Exercise aim. Give everything in the rows from the line containing "You are a computer-use agent. The image size is (906, 582)." down to the line containing "click(x=526, y=704)" as a JSON list of strings, one string per line, with blank lines left out.

Working data.

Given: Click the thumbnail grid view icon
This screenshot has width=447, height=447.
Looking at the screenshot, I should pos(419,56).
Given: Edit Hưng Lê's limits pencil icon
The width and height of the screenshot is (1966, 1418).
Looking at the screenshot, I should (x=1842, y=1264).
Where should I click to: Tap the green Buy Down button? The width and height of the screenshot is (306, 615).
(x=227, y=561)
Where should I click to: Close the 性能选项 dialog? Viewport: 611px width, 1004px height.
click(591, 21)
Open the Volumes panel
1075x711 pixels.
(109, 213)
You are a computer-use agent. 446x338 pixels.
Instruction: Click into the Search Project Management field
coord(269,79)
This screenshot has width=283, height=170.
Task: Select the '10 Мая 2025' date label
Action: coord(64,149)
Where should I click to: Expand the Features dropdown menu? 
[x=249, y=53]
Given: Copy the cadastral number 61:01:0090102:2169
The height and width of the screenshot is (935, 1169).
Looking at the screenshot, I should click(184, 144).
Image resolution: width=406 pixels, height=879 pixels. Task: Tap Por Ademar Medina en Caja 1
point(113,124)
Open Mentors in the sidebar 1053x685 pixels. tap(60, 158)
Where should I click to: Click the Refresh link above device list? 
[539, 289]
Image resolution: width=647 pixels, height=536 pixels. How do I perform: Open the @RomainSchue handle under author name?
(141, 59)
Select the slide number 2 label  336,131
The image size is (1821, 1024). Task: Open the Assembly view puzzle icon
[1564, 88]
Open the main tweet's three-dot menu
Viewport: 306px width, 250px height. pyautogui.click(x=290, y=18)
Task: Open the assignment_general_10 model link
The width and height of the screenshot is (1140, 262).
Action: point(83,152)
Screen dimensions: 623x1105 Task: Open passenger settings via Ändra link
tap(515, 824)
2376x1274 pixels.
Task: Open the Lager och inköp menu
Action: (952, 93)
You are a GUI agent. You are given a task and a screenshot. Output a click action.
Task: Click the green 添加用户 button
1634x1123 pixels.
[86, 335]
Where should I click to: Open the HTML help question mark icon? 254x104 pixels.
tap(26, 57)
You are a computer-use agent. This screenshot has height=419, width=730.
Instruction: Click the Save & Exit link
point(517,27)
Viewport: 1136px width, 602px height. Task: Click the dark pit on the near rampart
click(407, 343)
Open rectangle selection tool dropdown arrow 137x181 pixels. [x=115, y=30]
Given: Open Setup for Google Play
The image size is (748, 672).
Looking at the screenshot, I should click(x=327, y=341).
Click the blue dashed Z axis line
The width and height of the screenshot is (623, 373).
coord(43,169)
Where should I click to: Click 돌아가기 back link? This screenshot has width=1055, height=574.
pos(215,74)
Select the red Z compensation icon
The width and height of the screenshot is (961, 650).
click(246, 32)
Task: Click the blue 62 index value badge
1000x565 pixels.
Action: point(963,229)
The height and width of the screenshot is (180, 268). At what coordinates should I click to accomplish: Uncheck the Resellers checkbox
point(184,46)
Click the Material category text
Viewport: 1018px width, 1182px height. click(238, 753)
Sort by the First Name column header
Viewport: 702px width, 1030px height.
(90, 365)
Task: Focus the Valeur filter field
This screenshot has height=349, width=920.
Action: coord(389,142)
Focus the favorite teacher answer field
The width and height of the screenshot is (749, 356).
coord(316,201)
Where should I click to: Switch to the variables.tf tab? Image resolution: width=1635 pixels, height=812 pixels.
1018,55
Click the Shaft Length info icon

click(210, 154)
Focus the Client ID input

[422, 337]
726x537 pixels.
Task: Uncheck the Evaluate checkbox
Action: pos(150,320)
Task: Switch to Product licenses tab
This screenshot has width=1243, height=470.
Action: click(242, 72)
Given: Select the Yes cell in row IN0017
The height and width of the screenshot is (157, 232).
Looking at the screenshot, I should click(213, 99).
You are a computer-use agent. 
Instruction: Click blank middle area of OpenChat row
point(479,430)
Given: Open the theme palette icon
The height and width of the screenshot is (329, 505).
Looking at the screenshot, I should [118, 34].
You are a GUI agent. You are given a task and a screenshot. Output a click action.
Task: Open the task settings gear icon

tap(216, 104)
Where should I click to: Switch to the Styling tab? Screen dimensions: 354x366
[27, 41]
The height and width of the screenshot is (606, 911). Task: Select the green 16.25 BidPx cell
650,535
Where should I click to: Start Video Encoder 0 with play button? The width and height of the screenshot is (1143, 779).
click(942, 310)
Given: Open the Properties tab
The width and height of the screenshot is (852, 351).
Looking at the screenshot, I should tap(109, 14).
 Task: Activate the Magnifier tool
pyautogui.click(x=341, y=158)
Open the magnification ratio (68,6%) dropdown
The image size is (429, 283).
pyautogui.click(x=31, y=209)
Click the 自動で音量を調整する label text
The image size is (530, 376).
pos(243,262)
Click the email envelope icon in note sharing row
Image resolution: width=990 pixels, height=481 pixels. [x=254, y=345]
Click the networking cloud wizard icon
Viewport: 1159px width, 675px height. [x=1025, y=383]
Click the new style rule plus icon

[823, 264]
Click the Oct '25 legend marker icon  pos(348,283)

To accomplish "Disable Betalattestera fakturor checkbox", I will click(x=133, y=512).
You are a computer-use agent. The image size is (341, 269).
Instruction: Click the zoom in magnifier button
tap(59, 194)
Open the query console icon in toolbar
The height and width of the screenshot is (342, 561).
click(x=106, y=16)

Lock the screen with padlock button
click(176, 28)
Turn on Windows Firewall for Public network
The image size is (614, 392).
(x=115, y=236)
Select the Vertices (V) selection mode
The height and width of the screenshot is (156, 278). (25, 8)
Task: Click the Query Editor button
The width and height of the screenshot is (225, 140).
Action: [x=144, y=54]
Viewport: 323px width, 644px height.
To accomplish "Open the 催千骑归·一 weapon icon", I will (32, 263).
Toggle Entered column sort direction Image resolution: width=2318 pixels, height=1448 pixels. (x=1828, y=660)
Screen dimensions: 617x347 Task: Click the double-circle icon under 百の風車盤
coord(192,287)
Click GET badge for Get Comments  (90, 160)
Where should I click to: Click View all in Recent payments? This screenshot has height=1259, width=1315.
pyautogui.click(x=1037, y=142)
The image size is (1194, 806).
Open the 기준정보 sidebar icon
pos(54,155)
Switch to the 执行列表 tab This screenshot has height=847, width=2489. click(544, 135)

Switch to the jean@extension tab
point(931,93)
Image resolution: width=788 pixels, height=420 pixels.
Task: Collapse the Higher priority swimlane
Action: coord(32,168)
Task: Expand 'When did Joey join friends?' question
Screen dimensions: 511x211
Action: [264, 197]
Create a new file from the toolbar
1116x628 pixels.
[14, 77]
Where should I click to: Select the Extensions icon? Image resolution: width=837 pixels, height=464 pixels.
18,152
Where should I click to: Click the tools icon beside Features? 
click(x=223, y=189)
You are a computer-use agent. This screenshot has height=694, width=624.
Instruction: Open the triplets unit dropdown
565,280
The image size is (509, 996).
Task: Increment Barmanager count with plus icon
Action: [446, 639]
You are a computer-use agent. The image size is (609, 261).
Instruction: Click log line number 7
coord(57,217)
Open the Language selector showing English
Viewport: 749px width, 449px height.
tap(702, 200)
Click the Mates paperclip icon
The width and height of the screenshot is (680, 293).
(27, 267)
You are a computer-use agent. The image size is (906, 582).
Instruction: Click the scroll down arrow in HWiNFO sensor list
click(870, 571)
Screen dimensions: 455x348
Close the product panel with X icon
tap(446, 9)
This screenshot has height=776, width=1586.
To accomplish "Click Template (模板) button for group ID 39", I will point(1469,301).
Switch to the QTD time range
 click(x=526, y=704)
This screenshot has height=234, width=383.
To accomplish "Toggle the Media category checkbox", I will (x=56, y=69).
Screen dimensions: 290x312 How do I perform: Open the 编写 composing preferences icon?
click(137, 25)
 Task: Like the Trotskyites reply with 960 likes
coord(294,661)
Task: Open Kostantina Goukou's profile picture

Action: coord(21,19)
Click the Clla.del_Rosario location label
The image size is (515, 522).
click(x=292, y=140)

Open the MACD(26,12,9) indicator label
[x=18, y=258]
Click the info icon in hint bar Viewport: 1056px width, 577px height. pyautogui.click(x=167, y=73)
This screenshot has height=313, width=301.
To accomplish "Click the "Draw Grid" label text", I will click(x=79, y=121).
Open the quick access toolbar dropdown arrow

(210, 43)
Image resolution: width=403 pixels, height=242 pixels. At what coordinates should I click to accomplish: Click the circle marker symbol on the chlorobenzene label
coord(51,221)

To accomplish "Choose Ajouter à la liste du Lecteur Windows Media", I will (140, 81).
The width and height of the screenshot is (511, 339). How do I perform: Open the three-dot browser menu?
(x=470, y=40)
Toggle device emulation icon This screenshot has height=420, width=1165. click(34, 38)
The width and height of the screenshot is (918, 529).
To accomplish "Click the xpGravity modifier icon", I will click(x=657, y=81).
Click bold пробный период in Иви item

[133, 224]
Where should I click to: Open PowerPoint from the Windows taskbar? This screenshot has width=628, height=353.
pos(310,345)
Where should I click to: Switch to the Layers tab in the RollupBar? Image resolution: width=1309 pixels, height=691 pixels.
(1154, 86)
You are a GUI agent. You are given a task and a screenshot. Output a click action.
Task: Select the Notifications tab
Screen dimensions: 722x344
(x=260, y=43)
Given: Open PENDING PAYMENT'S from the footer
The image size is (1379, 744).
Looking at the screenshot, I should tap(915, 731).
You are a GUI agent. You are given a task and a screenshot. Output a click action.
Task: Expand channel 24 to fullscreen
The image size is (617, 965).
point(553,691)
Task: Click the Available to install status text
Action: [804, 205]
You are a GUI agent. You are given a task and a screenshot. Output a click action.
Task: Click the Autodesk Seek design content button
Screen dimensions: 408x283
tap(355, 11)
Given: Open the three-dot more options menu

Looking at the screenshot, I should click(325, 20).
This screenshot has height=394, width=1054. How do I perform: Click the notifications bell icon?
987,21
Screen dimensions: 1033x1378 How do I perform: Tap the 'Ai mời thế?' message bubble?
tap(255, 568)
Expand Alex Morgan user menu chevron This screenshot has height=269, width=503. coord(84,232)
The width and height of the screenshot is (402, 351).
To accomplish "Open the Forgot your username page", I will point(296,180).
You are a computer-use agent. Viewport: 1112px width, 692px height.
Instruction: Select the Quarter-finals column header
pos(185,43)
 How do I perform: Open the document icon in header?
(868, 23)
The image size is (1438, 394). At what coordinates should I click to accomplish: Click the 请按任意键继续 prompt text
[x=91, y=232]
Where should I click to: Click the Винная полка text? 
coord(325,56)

Written answer.
[
  "You are a computer-use agent. The image size is (906, 582).",
  "Instruction: Click the scroll down arrow in HWiNFO sensor list",
  "click(870, 571)",
  "Screen dimensions: 455x348",
  "Close the product panel with X icon",
  "tap(446, 9)",
  "This screenshot has height=776, width=1586.",
  "To accomplish \"Click Template (模板) button for group ID 39\", I will point(1469,301).",
  "Switch to the QTD time range",
  " click(x=526, y=704)"
]